The other day I over heard a conversation most likely a little too deep for a bus journey home but nonetheless it got me thinking. This girl was talking to possibly someone who is really close to her and surprisingly having a heart to heart on a not so empty bus. She was pouring her heart out, so to speak. “ I guess my biggest fear is losing someone I love, not the inevitable but losing someone because they fall out of love with you. They go on living their life on this earth without you, I don’t think I could cope with that. Knowing that we were once so in love and now we don’t even care in that way for each other. That would tear me apart. Maybe that’s why I’m just not ready to let anyone in.”
I wholly understand where she is coming from but I think for me it has always been the opposite. Maybe it’s because I’ve experienced the whole loving someone who doesn’t love me back anymore thing. Losing someone and that person moving on so quickly and you just being so lost because they were your whole world and now they are your nothing well you are their nothing.
It will feel like your drowning and there no chance of you coming up for air. It’s going to feel like that for some time. And boy are you going to cry, every single day for the next few months.
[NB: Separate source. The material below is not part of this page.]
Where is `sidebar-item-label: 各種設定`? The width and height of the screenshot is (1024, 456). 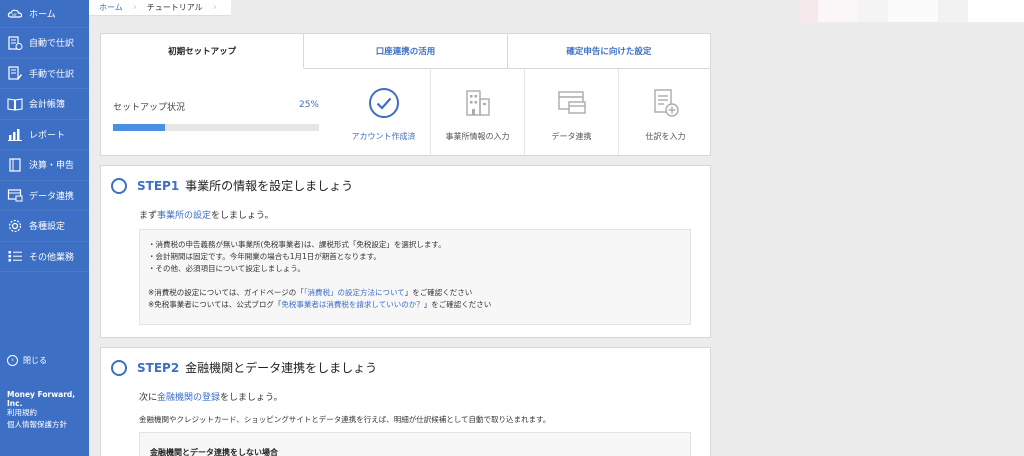
sidebar-item-label: 各種設定 is located at coordinates (48, 228).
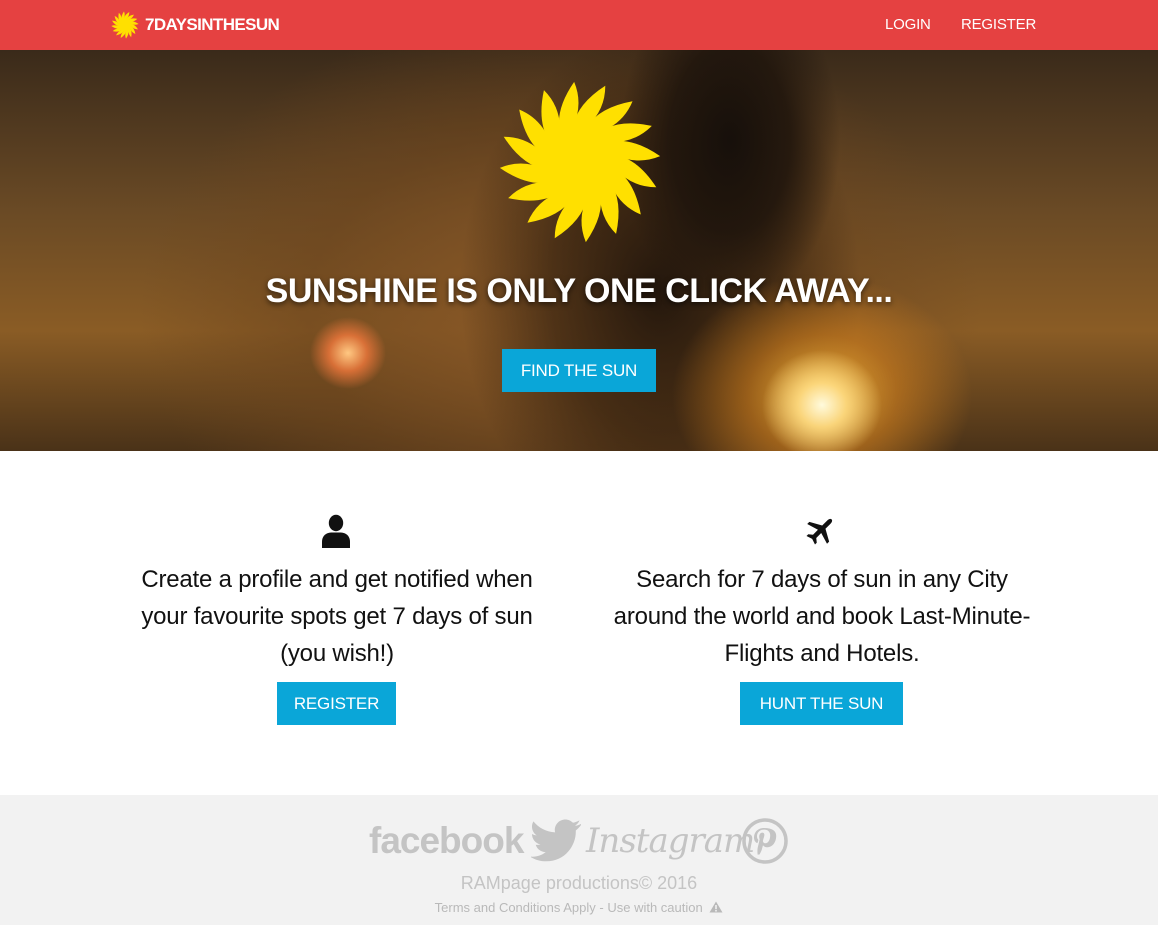 The width and height of the screenshot is (1158, 925). What do you see at coordinates (908, 24) in the screenshot?
I see `login-link: LOGIN` at bounding box center [908, 24].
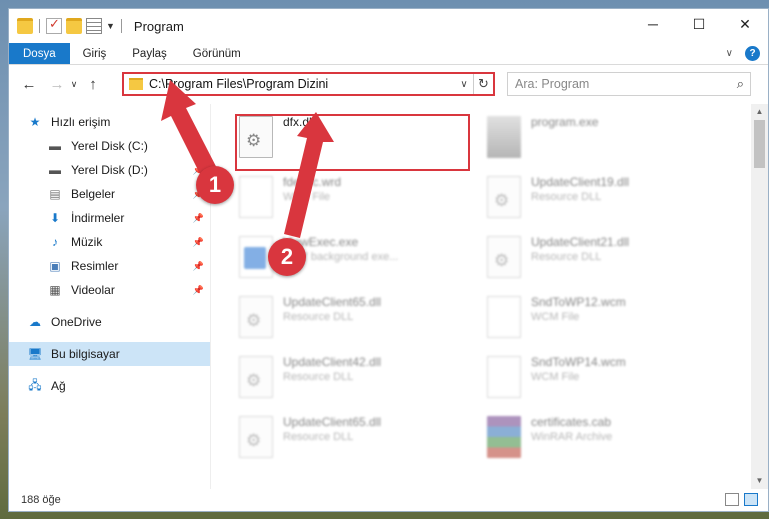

Those tears, they will come out of nowhere because everything you knew and got so accustom to is gone. It will take time but you will feel better, will get stronger and the best thing that comes out of heart break is that you are given the opportunity to rediscover who you are. You will shine and know your worth and things will get better. Slowly but surely, they will get better.
That’s why I understand but to me losing someone your are in love with to death is something I can’t comprehend. Not because I don’t see it happen all the time but because I just can’t grasp the idea of being so in love with someone and that person loving me just as much and then one day they are gone. They are six feet under the ground and I don’t have to ability to say all those things I wanted to, to tell them how much I love them and just all those other little things we tend to take for granted. I won’t be able to live my truth because you were my soulmate and we bought out the best in each other. I’m sacred of losing someone because If i’m in love with you and we’ve together long enough we would be a part of each other, we would be dependent on each other so much so that I would feel like a child lost all alone on a busy street not knowing where to go. I would lose a part of me, when I lose a part of you.
Death is so definitive, there is no choice in it. When it’s your time to go, you are gone from this earth, there are no take backs or chances to make a difference and the thing is most times you don’t even see it coming, it just takes you by surprise. I think that is what would break me the most.
So if someone breaks your heart and they leave you to move on with their own life. Let them walk away. If they turn down your love, know that you are worth so much more and that life still has so much to offer you. Don’t stress or worry about a person who isn’t even yours because you never know you could be blocking your own blessings being so caught up in this heartache. I believe everything you expereince in this life happens for a reason even if it just ends up being Gods way of teaching you a lesson. You come out of it a better person, so much stronger, so much happier and so much more confident and secure in who you are and what you want in life. So if someone leaves you, just say goodbye.